ABOUT THIS TASK =
Take from the material every line that contains the word "Focus".
* * * * * * *
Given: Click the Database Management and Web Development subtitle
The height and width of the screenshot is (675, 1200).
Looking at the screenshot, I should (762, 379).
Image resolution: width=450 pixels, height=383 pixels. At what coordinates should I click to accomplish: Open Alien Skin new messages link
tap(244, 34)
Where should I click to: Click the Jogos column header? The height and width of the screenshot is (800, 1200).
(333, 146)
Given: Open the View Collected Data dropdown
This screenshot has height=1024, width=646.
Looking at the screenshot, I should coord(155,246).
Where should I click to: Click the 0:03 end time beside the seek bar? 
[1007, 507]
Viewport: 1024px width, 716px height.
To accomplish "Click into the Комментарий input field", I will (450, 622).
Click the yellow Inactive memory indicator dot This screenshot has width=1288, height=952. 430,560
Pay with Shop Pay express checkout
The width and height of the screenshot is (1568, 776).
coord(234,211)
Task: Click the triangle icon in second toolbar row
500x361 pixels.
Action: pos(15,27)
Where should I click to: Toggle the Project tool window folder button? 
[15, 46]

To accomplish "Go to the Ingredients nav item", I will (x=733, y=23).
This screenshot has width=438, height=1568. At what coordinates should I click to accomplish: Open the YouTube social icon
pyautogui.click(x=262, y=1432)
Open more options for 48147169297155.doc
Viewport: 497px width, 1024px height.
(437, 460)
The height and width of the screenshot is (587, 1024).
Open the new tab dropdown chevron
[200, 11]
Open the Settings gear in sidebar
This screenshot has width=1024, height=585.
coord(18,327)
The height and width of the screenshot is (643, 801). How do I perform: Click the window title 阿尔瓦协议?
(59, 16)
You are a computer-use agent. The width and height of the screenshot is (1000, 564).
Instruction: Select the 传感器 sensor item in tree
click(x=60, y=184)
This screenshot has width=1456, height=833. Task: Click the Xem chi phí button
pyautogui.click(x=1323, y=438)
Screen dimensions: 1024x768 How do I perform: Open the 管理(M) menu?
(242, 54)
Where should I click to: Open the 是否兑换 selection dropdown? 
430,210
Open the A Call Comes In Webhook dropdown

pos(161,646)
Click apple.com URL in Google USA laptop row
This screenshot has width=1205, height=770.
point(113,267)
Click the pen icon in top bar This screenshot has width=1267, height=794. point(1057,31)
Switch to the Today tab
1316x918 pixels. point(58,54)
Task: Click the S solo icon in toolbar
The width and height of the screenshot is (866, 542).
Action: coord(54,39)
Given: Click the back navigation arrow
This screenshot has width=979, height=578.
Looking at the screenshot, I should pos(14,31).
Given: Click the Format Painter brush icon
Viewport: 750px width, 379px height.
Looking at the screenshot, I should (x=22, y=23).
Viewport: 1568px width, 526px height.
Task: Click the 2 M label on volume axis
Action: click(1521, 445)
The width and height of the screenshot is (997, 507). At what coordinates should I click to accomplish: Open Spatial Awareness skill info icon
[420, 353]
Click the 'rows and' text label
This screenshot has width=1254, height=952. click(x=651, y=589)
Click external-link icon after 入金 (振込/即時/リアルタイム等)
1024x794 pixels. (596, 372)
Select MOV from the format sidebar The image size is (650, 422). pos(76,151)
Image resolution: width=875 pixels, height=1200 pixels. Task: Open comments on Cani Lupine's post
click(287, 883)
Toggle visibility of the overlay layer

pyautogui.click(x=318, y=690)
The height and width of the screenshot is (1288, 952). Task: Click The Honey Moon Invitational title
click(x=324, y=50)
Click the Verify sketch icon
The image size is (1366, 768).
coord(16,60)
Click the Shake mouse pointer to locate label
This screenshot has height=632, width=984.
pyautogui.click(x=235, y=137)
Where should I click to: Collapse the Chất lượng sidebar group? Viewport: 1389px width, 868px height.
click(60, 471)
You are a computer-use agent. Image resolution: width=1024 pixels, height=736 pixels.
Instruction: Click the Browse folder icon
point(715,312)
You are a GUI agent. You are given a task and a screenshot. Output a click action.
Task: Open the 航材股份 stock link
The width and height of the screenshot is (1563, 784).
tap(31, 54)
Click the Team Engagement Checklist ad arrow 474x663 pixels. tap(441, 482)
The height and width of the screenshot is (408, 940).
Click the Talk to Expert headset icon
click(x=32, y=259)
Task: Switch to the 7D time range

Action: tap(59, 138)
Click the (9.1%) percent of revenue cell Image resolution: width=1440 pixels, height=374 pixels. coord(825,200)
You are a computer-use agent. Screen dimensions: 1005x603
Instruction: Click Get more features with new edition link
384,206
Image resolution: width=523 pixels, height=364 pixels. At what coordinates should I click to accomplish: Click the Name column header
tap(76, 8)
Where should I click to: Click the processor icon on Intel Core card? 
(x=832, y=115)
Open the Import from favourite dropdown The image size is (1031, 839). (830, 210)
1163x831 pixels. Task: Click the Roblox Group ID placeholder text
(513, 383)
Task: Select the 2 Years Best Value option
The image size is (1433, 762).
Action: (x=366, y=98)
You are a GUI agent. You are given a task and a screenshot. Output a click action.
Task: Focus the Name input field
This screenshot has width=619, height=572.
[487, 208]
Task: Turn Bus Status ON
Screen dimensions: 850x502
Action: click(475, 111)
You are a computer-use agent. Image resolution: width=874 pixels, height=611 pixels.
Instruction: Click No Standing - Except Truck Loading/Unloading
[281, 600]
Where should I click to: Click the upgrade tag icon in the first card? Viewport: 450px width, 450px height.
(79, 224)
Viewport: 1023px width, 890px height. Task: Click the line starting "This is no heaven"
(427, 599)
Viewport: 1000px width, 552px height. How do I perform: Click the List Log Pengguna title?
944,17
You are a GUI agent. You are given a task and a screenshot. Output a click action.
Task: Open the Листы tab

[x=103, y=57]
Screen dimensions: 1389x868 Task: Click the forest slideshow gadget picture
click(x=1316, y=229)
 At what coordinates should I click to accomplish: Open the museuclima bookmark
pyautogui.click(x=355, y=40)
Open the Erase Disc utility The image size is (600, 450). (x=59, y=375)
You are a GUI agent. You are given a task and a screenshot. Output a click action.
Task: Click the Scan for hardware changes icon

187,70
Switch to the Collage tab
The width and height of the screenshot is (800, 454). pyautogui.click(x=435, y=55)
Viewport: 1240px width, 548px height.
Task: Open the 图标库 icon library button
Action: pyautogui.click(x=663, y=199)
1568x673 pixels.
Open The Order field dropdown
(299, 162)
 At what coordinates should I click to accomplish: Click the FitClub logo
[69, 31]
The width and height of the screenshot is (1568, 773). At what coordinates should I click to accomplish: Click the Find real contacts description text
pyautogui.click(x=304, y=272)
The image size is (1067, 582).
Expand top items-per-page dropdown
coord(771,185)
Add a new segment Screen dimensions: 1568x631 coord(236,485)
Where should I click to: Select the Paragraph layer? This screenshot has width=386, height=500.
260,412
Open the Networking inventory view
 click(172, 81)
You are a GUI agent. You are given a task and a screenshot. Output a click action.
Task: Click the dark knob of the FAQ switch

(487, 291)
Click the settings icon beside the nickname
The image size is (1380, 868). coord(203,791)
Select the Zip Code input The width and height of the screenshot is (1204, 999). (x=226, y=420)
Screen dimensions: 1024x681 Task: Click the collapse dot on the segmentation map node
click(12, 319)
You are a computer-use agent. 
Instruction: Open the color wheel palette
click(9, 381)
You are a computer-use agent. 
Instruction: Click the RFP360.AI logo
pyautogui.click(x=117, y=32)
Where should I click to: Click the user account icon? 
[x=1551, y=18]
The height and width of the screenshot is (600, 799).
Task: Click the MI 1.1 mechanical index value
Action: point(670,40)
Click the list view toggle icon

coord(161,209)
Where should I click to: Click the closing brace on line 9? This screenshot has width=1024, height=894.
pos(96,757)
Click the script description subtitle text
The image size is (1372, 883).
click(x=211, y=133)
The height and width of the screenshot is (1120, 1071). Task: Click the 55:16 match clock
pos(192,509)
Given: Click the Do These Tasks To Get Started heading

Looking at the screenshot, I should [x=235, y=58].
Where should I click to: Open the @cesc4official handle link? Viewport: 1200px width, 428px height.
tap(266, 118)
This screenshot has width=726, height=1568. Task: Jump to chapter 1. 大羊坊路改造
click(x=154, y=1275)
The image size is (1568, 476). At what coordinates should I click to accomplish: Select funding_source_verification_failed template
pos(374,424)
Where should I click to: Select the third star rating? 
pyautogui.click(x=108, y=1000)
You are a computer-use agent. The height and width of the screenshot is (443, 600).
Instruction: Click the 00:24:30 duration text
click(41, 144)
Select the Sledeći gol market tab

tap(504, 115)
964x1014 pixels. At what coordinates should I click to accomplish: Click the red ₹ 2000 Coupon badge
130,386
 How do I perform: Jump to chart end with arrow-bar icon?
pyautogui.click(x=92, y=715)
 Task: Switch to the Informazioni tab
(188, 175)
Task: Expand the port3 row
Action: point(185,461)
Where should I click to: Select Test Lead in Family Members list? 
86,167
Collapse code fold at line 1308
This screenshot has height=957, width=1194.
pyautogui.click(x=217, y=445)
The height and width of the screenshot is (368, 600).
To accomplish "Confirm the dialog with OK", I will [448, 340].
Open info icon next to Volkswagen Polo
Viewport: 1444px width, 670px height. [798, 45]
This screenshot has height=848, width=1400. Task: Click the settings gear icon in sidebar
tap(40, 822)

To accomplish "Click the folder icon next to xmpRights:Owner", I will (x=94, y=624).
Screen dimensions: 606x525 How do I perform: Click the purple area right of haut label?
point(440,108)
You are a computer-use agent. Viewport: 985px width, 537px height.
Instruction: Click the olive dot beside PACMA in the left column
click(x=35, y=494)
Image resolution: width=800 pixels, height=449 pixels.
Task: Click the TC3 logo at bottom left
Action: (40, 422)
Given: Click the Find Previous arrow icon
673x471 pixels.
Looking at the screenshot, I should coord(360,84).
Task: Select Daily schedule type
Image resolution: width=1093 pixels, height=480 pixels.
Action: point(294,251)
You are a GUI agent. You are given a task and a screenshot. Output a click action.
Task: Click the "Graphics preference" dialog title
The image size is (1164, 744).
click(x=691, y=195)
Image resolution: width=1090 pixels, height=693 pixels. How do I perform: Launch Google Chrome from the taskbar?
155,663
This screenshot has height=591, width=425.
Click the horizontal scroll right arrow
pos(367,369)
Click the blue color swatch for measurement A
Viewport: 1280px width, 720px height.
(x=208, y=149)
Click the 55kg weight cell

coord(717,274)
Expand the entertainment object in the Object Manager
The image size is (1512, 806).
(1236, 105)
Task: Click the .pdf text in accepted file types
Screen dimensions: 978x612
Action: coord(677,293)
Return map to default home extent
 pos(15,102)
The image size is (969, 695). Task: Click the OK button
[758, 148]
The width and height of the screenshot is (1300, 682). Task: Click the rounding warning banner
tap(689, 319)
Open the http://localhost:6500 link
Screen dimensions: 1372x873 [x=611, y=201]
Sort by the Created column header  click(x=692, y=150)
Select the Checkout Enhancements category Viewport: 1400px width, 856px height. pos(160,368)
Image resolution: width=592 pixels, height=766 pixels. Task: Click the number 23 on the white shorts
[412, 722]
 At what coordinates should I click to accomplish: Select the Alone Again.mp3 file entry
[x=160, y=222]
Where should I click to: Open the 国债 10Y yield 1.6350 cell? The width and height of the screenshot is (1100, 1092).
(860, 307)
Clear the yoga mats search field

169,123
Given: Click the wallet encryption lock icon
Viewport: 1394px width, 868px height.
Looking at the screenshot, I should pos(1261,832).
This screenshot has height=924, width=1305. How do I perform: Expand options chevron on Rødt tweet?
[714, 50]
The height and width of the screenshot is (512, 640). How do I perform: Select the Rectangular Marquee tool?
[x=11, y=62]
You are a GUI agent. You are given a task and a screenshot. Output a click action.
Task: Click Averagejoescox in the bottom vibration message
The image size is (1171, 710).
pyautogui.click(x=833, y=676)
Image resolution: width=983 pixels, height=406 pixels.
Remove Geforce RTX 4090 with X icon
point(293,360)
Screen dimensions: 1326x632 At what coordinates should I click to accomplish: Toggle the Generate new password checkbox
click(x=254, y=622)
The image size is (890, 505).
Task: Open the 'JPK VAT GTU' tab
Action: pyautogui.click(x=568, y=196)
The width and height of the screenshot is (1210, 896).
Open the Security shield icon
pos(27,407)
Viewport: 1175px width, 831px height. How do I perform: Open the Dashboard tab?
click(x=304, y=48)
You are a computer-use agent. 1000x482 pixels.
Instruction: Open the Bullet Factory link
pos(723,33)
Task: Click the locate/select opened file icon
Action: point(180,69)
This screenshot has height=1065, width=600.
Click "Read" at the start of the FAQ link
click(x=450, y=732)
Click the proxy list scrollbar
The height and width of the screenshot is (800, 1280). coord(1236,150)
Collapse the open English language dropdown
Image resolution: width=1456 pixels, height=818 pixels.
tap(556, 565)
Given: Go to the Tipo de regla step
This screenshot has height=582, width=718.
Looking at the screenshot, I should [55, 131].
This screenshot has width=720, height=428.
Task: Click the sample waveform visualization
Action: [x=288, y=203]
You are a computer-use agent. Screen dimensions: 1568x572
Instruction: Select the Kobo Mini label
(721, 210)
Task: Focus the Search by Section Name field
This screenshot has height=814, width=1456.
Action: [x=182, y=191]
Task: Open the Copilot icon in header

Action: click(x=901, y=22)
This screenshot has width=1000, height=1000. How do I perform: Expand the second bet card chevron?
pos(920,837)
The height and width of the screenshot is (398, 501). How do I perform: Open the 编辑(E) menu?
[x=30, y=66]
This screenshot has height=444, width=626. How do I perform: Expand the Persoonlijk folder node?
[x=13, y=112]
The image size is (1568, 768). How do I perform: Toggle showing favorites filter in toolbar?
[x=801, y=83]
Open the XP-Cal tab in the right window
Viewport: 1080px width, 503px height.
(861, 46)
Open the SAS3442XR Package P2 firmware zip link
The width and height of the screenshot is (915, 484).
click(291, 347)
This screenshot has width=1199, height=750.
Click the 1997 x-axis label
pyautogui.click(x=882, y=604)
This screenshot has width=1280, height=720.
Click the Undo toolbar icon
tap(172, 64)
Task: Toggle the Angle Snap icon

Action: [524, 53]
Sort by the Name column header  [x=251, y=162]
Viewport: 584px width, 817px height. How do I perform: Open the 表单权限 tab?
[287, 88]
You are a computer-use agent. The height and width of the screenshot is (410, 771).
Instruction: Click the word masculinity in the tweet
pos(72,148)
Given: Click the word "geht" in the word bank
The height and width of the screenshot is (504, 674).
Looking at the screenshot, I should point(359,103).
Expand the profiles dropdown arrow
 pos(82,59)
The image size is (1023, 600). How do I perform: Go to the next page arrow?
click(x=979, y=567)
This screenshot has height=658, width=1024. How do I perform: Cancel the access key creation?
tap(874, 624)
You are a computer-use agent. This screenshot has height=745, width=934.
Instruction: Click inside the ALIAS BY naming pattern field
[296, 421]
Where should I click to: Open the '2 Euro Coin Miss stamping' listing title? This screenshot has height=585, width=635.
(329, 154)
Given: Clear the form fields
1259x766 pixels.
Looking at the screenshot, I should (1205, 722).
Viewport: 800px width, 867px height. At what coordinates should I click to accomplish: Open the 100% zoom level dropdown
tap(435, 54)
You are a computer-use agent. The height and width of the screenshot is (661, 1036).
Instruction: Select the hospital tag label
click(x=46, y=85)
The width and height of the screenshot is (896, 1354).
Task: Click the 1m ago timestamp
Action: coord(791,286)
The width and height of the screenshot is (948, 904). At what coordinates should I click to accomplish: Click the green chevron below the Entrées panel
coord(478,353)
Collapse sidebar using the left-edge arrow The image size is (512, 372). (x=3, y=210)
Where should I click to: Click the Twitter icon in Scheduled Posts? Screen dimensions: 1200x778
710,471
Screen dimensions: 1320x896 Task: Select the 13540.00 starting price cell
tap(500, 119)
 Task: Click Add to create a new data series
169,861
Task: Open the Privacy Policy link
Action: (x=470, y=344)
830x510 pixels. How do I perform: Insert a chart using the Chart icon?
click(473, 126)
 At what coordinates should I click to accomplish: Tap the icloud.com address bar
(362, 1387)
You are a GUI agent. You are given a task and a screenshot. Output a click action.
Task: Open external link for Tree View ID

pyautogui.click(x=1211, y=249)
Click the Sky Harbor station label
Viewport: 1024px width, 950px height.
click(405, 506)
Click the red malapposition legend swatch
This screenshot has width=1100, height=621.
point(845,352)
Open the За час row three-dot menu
* * * * * * *
EXPECTED ANSWER =
Task: Focus the Name input field
Task: Focus the Search by Section Name field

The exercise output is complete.